Mante Dalam Perspektif Arkeologi

oleh
Gua Umang di Lau Ganut, Tanah Karo. (Foto Ilustrasi)

Oleh : Ketut Wiradnyana

Ketut Wiradnyana. (Foto : LGco_Khalis)

MENGIKUTI berita yang menghebohkan di dunia maya berkaitan dengan tertangkapnya gambar dari kamera video berupa sosok mante yang berlari dan dikejar oleh sekelompok pencinta motor menjadikan diskusi yang tak henti-hentinya antara kelompok yang pro dan kontra terhadap keberadaan mahluk itu. Ingatan masyarakat akan keberadaan sosok mahluk tersebut kembali terkuak, dan kembali tokoh-tokoh yang dianggap pernah berjumpa dengan mahluk tersebut menjadi buah bibir. Mengingat begitu gencarnya pemberitaan itu menjadikan pemerintah daerah dan pemerintah pusat (mensos) menjadi ikut menanggapi permasalahan ini. Bahkan tidak jarang percakapan di media televisi menampilkan diskusi-diskusi yang khusu membahasa keberadaan mahluk mante tersebut.

Mante dalam masyarakat Aceh Tengah (Gayo) adalah sosok mahluk dengan tubuh kerdil yang memiliki telapak kaki yang terbalik, sehingga kalau berjalan akan terbalik jadi antara mata dan arah jalan berlawanan. Mante juga atau kerap disebut denga manti atau juga disebut dengan umang atau bunian oleh masyarakat Batak Toba atau Karo dengan ciri yang serupa. Keberadaan mahluk itu selalu diceritakan orang, dan kerap juga cerita ini bersumber dari cerita orang lain yang diceritakan kembali. Sangat jarang yang menceritakan itu adalah orang yang melihat langsung sosok mahluk tersebut.

Keberadaan mante atau umang dalam dunia arkeologi ditemukan pada pahatan Gua Umang di Sembahe, di Wilayah Budaya Karo. Gua Umang merupakan pahatan batuan padas yang dibentuk limasan, dengan bagian terpanjang 350 cm, lebar 550- 650 cm dan tinggi banguna limasan ini 275 cm. Pintu masuknya  persegi dengan ukuran 65 x 65 cm dengan hiasan pelipit. Pada bagian dalam ruangannya di pahatkan pelipit di setiap sudutnya, sehingga berkesan sebuah ruangan dari bangunan. Pada salah satu bagian dinding sisi luar limasan ini dipahatkan sosok manusia  dalam posisi tegak mengangkang. Seluruh tubuh dipahatkan lengkap dengan anggota badan.
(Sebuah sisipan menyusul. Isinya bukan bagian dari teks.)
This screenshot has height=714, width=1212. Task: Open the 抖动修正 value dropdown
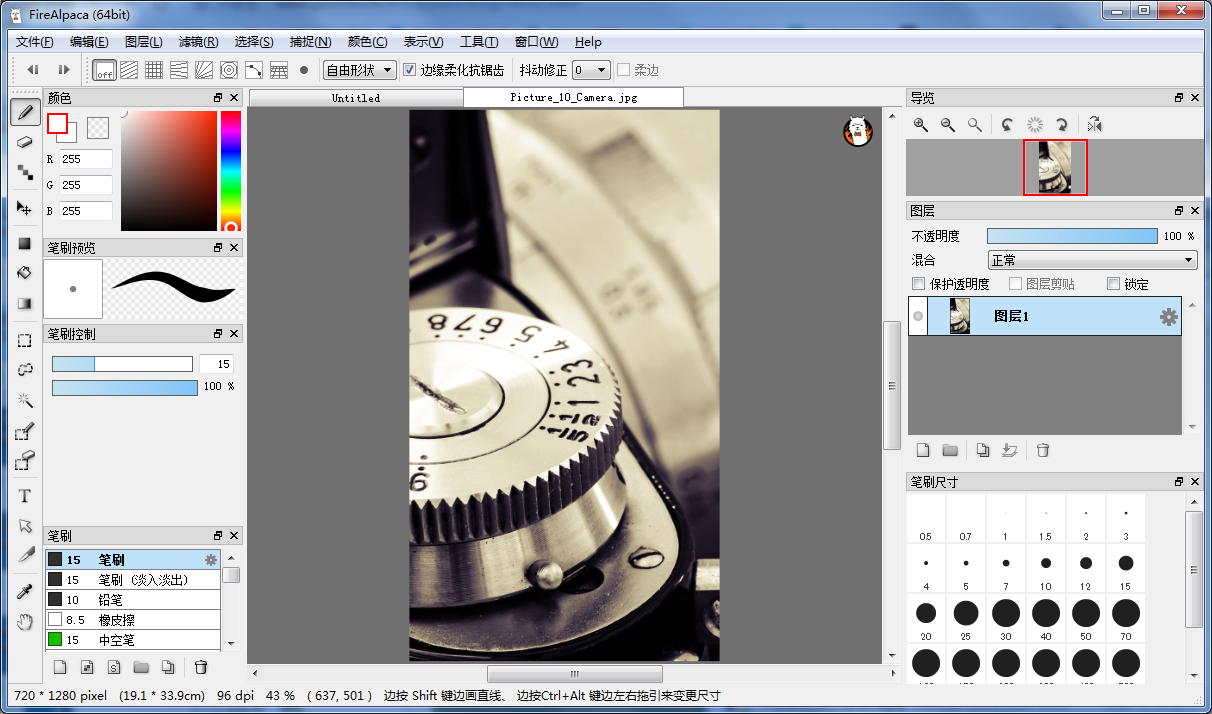(x=590, y=70)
Pahatan orang umang di Gua Umang, Sembahe

Keberadaan Gua Umang di Tanah Karo juga ditemukan di Desa Sarinembah Kecamatan Munte. Letaknya 10 meter dari permukaan tanah. Pintu masuknya berukuran 45 x 50 cm dan berhiaskan pelipit di selurh sisinya. Di bagian dalamnya dipahat berbentuk ruang yang agak lonjong. Panjang ruangan ini 230 cm dan bagian terlebar 150 cm dengan tinggi 85 cm.

Gua Umang di Sarinembah, Munte

Di Lau Ganut, Kampung Tanjung, Deli Serdang yang masih dalam wiayah budaya Karo juga ditemukan Gua Umang yang pada bagian depannya dipahatkan dua buah perahu yang mengapit pintu masuknya.

Gua Umang di Lau Ganut, Tanah Karo

Model pahatan yang membentuk sebuah gua itu di tempat lainnya dijumpai di Toraja, di Kalimantan Selatan jenis bangunan itu disebut tabela, Kalimantan Timur disebut lungun dan di Kalimantan Tengah disebut sandong. Keseluruhan bangunan dengan letak dan bentuk seperti Gua Umang itu fungsinya berkaitan dengan penguburan.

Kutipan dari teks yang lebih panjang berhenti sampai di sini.